For small objects, peak throughput has improved by another 20 percent over Example 3 by extending scalability right to the dashed line representing the total number of hardware cores. As a bonus, we've also reduced the contention dropoff to the dashed line and beyond, smoothing the transition into oversubscription. As in every case, the sparse top half of each graph shows that larger numbers of consumers are still causing significant contention, but we've pushed the consumer contention effect out (upwards) somewhat for both small and large objects.

[Click image to view at full size]

Figure 4: Example 4 throughput (total items through queue per second).

Direct Comparisons

Graphs like Figures 1-4 are useful to get a sense of the shape of our code's scalability for varying amounts of different kinds of work, and allow some visual comparison among different versions of the code. But let's consider a more direct comparison by graphing Examples 1-4 together on a line graph. Because all of the graphs so far show that our code tends to favor having more producers than consumers, I've chosen to analyze the slice of data along the line #producers = 2 * #consumers (i.e., 2/3 of threads are producers, 1/3 are consumers), which goes through the fat high-throughput part of each of the previous graphs to allow for fairer comparison.

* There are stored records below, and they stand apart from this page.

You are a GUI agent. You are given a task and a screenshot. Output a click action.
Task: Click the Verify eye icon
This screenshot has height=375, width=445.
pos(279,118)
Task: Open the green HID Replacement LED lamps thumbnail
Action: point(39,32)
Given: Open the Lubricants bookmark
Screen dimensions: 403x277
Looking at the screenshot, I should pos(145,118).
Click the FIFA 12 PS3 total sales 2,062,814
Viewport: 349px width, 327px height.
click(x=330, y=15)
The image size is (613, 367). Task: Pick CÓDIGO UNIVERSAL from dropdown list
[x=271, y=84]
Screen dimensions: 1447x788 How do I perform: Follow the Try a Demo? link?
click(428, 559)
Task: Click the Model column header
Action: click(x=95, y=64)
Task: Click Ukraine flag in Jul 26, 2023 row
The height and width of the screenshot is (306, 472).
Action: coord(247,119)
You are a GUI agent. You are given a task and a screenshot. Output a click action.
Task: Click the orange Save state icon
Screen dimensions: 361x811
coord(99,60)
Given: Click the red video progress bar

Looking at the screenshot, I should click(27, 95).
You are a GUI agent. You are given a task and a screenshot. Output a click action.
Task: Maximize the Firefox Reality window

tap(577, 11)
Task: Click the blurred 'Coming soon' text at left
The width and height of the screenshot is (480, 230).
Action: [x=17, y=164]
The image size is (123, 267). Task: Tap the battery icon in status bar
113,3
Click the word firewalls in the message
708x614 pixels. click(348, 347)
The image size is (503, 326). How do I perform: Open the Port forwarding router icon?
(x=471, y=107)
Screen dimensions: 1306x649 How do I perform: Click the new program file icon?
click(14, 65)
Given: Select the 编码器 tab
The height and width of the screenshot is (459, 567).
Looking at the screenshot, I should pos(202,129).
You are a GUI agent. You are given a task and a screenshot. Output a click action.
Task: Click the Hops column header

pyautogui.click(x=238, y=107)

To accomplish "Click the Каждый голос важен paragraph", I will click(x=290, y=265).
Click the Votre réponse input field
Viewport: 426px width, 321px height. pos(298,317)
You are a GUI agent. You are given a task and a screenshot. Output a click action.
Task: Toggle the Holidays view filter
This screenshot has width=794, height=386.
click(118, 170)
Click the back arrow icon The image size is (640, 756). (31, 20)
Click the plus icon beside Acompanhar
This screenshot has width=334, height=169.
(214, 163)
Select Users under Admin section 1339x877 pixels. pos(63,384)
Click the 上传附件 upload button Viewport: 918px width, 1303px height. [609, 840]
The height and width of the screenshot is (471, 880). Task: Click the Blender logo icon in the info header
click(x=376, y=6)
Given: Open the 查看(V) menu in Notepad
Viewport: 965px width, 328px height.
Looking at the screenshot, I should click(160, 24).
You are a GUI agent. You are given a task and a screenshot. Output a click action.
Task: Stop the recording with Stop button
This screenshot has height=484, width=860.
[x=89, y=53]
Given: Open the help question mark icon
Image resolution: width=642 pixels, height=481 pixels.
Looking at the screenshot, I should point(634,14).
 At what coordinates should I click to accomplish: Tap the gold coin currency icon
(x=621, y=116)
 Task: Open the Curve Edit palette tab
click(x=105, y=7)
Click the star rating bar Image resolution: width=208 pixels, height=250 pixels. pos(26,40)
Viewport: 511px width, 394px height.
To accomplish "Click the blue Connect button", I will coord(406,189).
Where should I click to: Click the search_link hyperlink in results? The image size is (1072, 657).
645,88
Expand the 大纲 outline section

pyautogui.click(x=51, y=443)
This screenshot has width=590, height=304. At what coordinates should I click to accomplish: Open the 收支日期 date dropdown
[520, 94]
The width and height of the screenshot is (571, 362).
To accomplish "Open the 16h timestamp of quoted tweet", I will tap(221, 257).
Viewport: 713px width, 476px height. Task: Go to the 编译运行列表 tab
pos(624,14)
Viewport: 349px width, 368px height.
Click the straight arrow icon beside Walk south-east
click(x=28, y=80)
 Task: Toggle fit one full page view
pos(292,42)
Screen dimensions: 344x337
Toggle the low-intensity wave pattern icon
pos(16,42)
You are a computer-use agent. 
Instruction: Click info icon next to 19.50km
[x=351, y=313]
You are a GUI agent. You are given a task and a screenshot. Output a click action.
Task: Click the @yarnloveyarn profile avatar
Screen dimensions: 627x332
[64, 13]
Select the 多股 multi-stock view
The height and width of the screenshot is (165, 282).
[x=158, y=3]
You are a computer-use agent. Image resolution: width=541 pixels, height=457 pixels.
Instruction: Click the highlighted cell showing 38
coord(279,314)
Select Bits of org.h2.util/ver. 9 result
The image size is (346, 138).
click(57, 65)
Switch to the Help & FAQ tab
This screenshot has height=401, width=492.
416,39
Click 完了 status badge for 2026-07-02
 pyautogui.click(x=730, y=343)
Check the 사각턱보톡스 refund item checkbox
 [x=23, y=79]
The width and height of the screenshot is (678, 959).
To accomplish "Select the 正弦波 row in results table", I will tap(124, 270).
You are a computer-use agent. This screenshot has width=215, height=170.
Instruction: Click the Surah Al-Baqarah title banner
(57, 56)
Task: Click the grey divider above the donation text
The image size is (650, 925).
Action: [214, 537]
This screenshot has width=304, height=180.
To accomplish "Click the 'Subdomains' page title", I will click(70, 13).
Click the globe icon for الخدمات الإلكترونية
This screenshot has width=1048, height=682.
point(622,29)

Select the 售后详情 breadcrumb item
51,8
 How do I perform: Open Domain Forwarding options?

Figure 5 shows each example's throughput along this selected slice for small queue items, with automatically generated polynomial trend lines to connect the dots. Notice that each vertical slice contains several dots of the same example; this is because I ran each test several times, and the vertical spread in dots shows performance variability in repeated executions of the same test.

First, consider the left-hand graph in Figure 5, which shows the straightforward throughput numbers: As we now know to expect, Example 1 clearly has the worst performance, and each of the other examples successively improve both the peak throughput (the magnitude of each curve's high point) and scalability (how far to the right each peak is). You can visually see how each successive change we made removed an invisible barrier and let the curve continue growing a bit further. The downslope on the right-hand side of each curve shows the throughput-slowing effects of contention. Oversubscription would show up on this graph as a discontinuity as we pass 24 threads; here, with small objects, it's not very visible except for Example 3, as we also saw earlier.

[Click image to view at full size]

Figure 5: Comparing throughput and scaling for Examples 1-4 along the line #Producers = 2 * #Consumers (small queue item size).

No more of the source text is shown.